▶ **TASK ITEM**: Every line of the records below that holds the word "screenshot" should be copied out.

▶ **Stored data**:
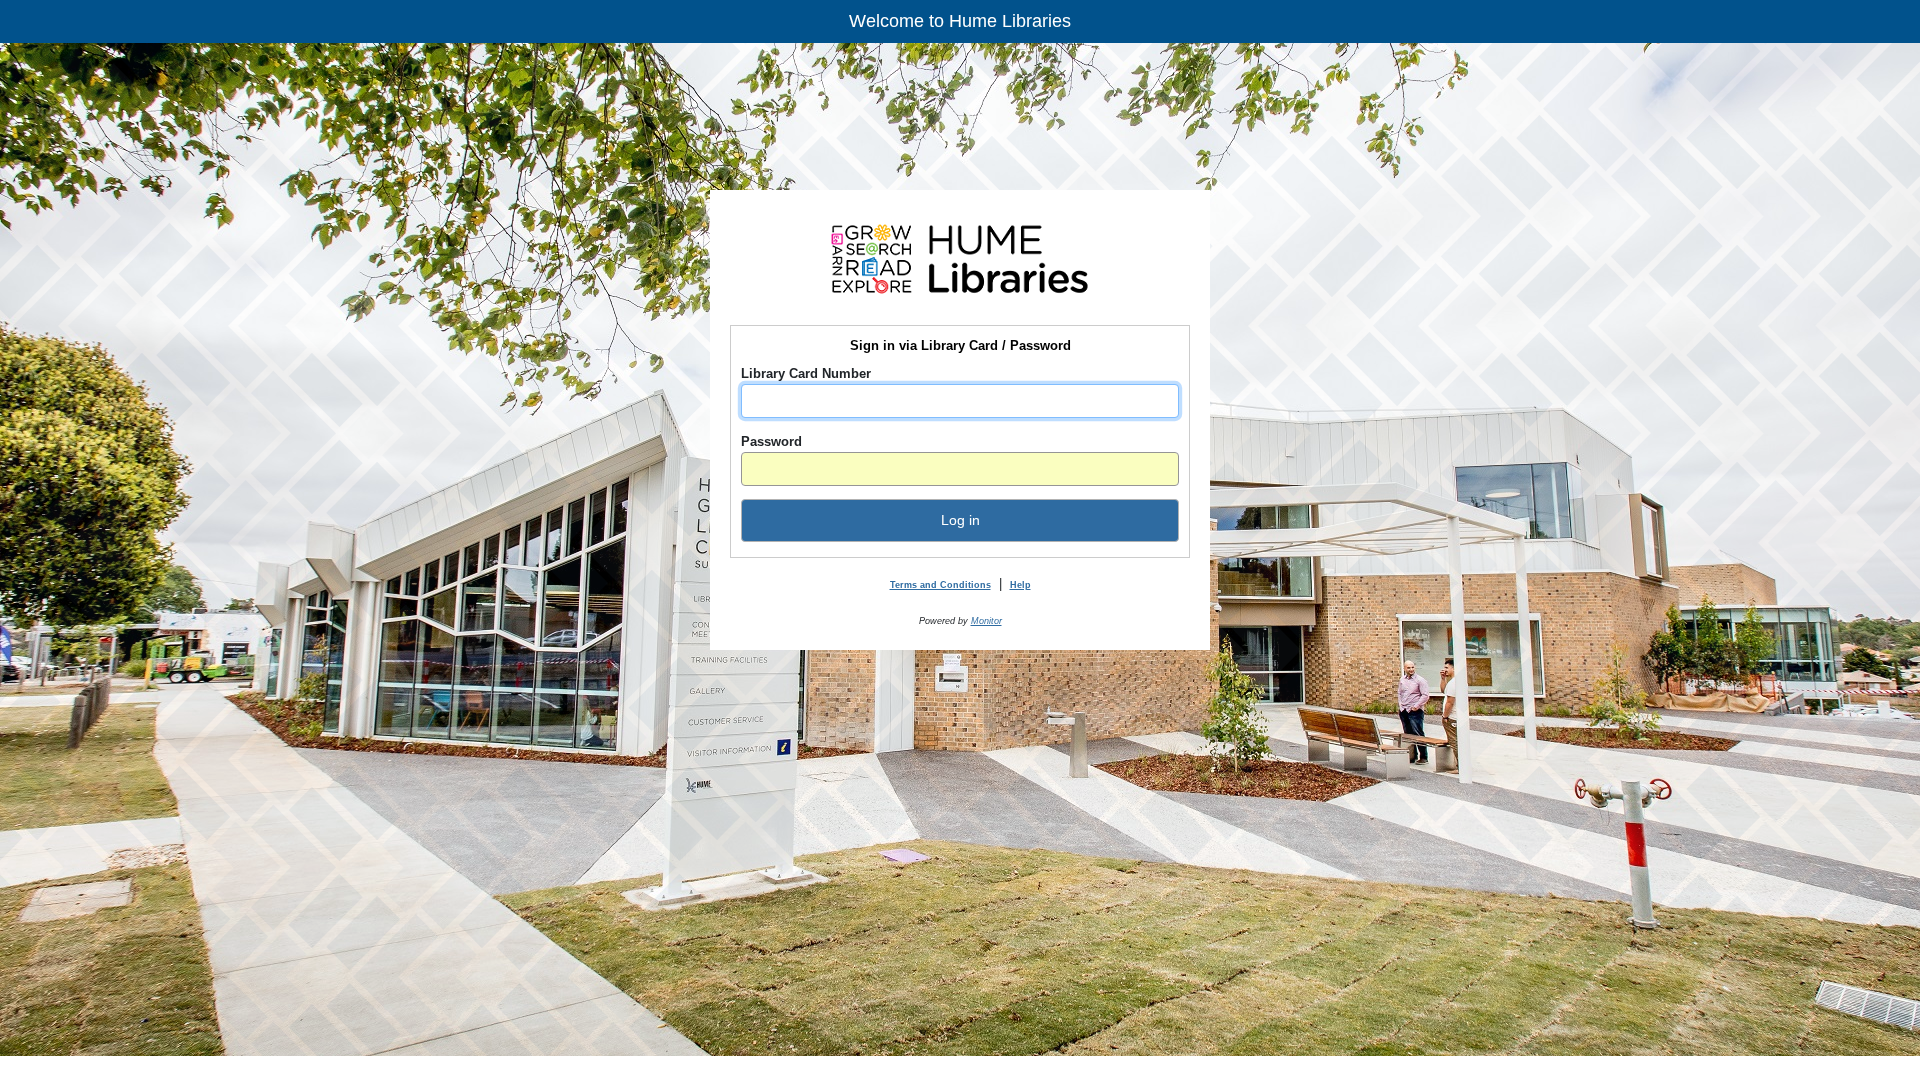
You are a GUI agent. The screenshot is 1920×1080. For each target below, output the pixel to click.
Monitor (986, 621)
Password (771, 441)
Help (1020, 585)
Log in (960, 520)
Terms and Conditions (940, 585)
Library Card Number (806, 373)
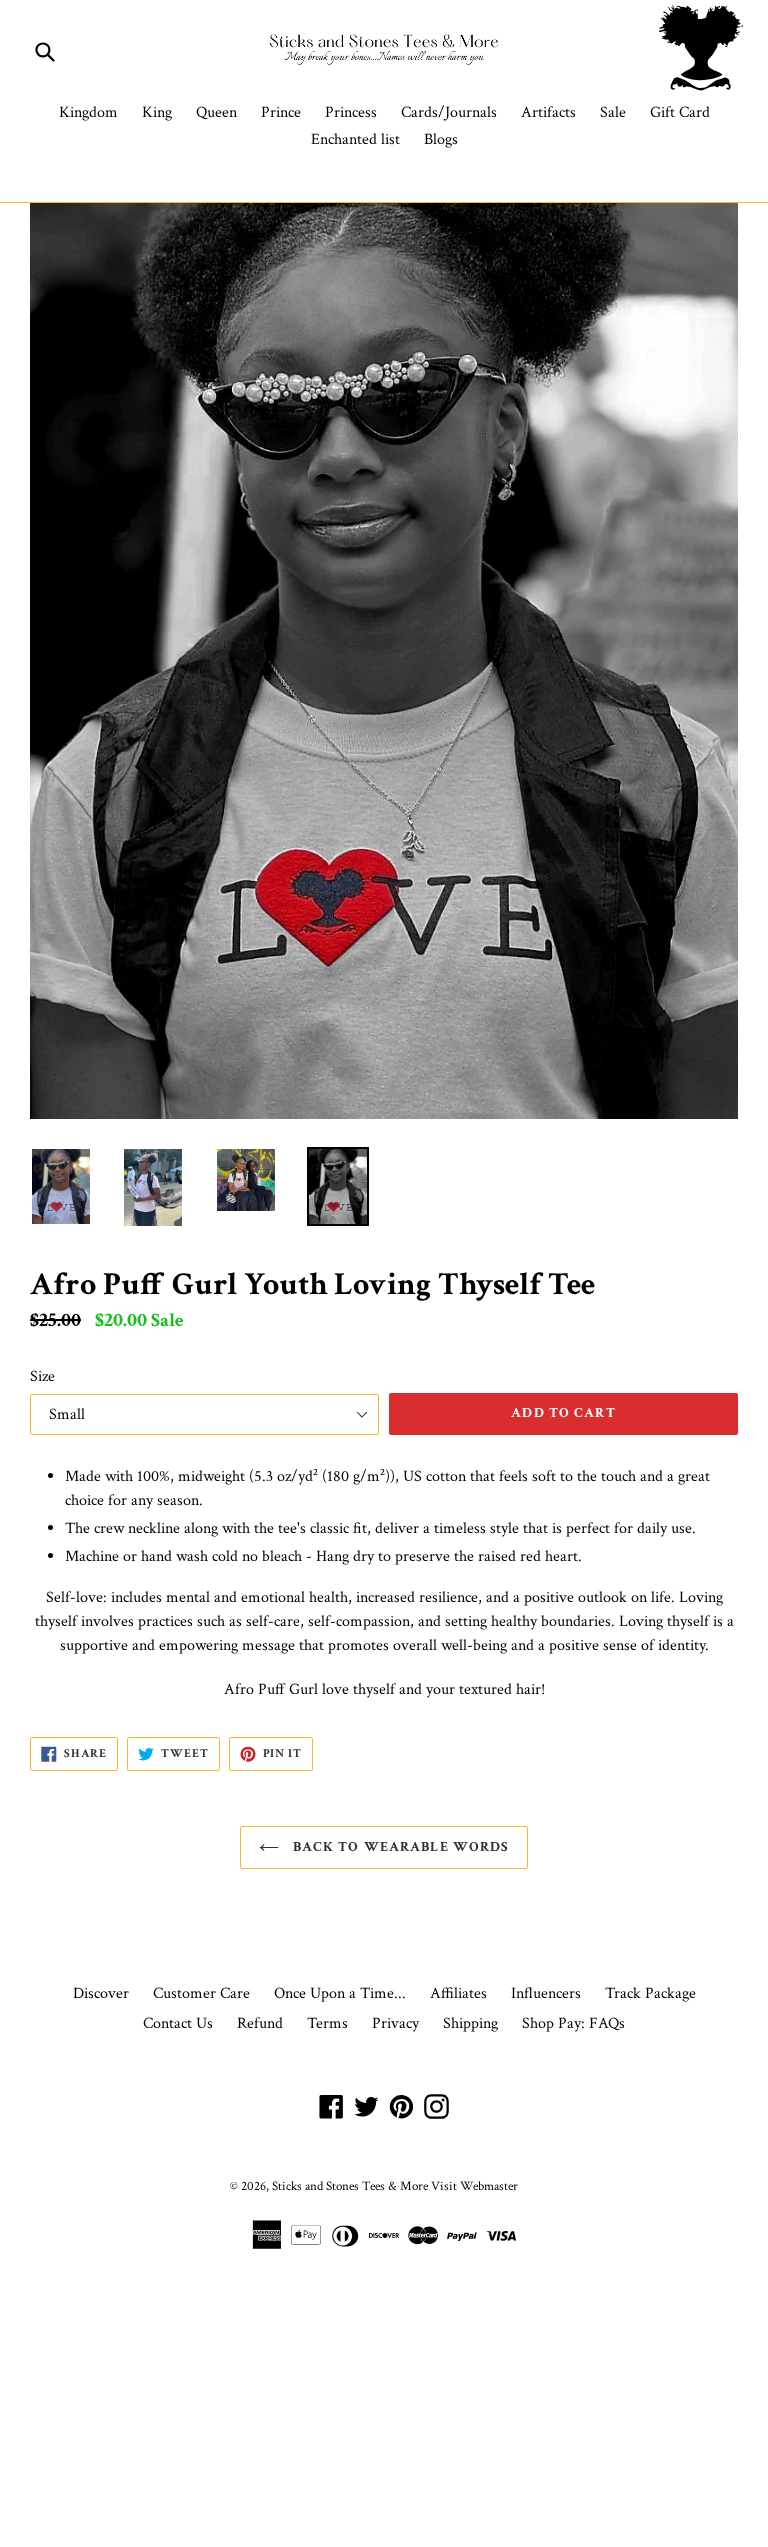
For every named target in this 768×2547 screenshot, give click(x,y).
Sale (613, 112)
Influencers (546, 1993)
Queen (216, 112)
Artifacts (548, 112)
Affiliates (458, 1993)
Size (42, 1376)
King (157, 112)
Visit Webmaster (474, 2186)
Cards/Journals (449, 112)
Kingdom (88, 112)
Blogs (441, 139)
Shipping (470, 2023)
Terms (327, 2023)
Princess (351, 112)
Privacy (395, 2023)
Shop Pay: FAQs (573, 2023)
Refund (260, 2023)
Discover (101, 1993)
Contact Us (178, 2023)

▶ **EXERCISE RESULT**:
You are a GUI agent. The screenshot is 1920×1080. For each target below, output the pixel to click.
For every named target in this 768×2547 screenshot, give click(x,y).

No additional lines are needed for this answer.